Part of the fascination of the Southern Baptist struggle is this special character of intimacy and unavoidability, of neighbor against neighbor, church camp or seminary friend against friend, mentor and protege on opposite sides. In this sense it is similar to the conflicts that rend many public school systems. The fight is at home. By the broader culture's standards, moderate and conservative Southern Baptists may hardly represent polar extremes. But those bruised in the past decade can testify that the divisions are wide enough to harm and hurt.

These eight authors try to isolate the key biblical and theological issues that separate the sides and to suggest ways to go "beyond" the standoff. The results are not hopeful. Some could reach this conclusion without reading the book, insisting that the conflict is neither based in nor susceptible to resolution through such concerns: it is part of a larger battle over politics, cultural norms and morality into which a powerful religious institution has been enlisted. On such a view Southern Baptists are mistaken to think that this is their controversy at all. They are just the playing field.

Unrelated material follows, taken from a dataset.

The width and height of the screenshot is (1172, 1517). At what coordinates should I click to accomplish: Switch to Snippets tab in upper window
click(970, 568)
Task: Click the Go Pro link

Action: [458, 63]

This view explains some of what is happening, but not all. It does not understand even all that it explains, since public debates over cultural norms and morality are inextricably theological ones as well. In insisting on the theological dimensions to the conflict and in committing themselves to dialogue, these eight resist a simple politicization of the issues. They attempt to hold themselves accountable to Christian and Baptist standards. All indications are that the attempt is too little, by too few, and too late for the institutional unity of their denomination. But it is a worthy attempt.

Much of the discussion replays arguments among Baptists in the (then) Northern Baptist Convention earlier in this century during the fundamentalist-modernist controversy. Separation was the eventual result in that case, forming the General Association of Regular Baptists and later the Conservative Baptist Association. Now as then much of the argument centers on the place of creeds in Baptist life.

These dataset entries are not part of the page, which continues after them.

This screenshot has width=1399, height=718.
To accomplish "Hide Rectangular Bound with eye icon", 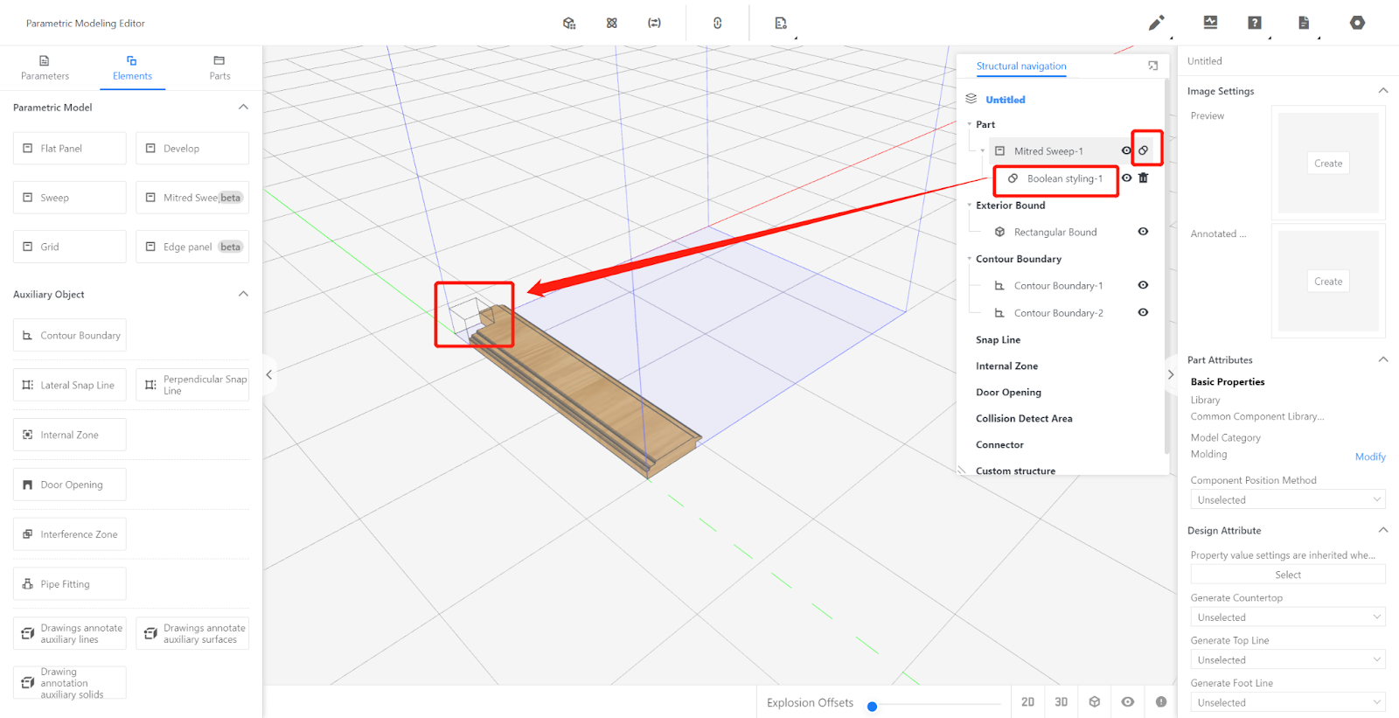I will (1143, 232).
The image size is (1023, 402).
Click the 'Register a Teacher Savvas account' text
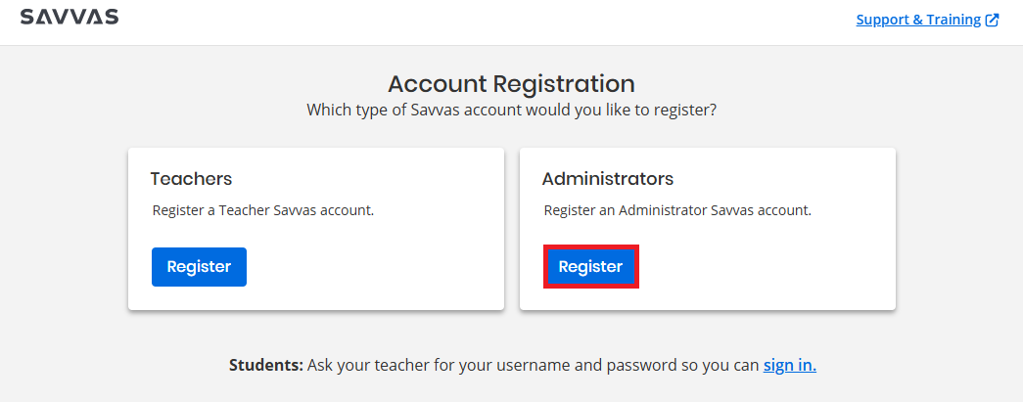[263, 210]
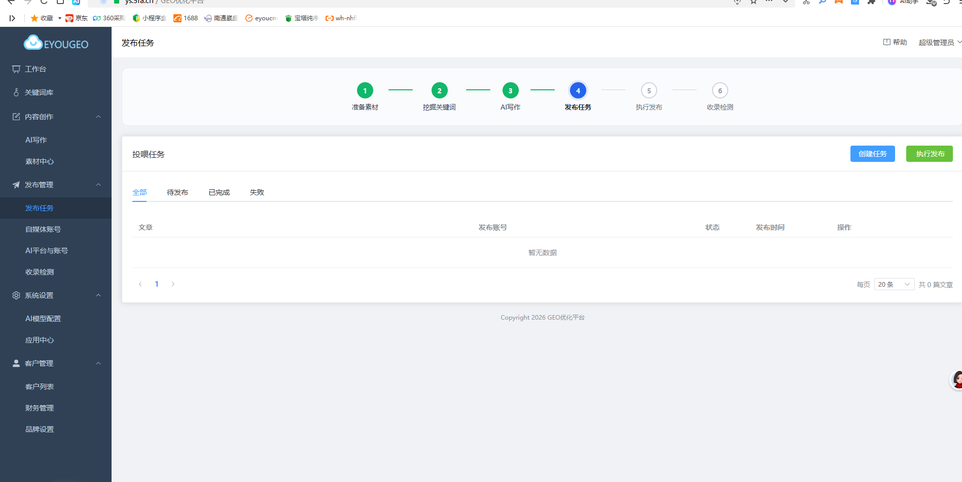Collapse the 发布管理 sidebar section

click(98, 185)
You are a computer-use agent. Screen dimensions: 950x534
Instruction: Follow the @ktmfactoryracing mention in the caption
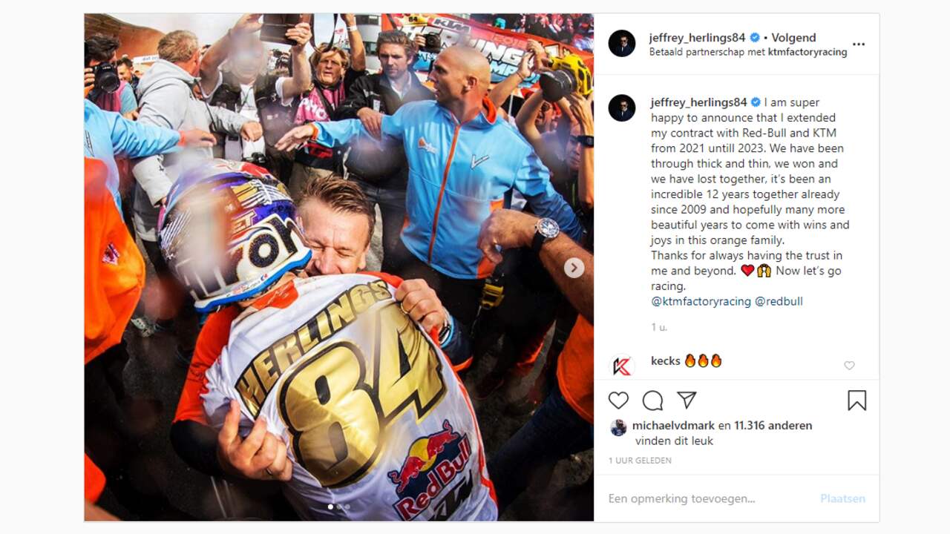701,301
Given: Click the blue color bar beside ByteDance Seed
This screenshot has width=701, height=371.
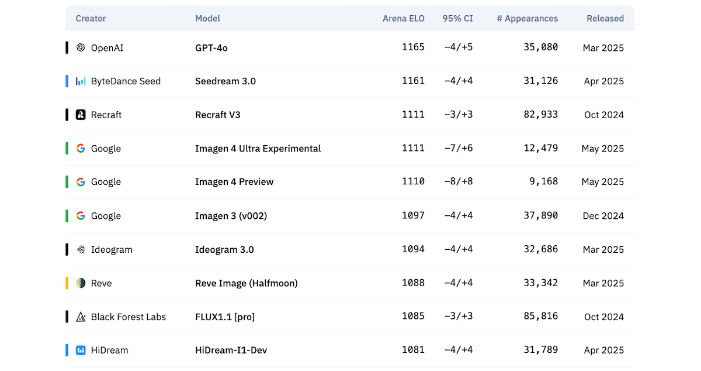Looking at the screenshot, I should tap(67, 81).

Thus moderate Robison James argues passionately for Baptists' aversion to creeds and their confidence in scripture alone. It is not doctrine but a living relationship with Christ that is the heart of Baptist life, and all doctrine must take second place to this. He proposes that moderates and conservatives can differ over significant doctrines, even the doctrine of scripture, and yet share in missions, leadership and evangelism so long as the crucial question is "whether you and I are mutually related to Jesus Christ as Savior and Lord, living faithfully in him and for him." Timothy George objects that Baptists have in fact made consistent use of confessions of faith throughout their history, precisely to express the doctrinal truths held in common in the community. With George, Paige Patterson, one of the best-known architects of the SBCS conservative takeover, denies that there can be a relation to Christ that is prior to an doctrine, any more than in scripture one encounters a pristine historical Jesus.

Baptist life, with its congregational polity, its voluntary mission organization and its lack of binding juridical documents, depends heavily on high levels of family trust. This trust is built above the local level through commitment to shared mission tasks and through an ethos amalgamated of favorite hymns, preaching that rings with biblical imagery, and a vocabulary of personal testimony and prayer. Among Southern Baptists this was backed with centralized agencies like the Sunday School Board, which provided thousands of local classes with lessons and experiences shared from Florida to California.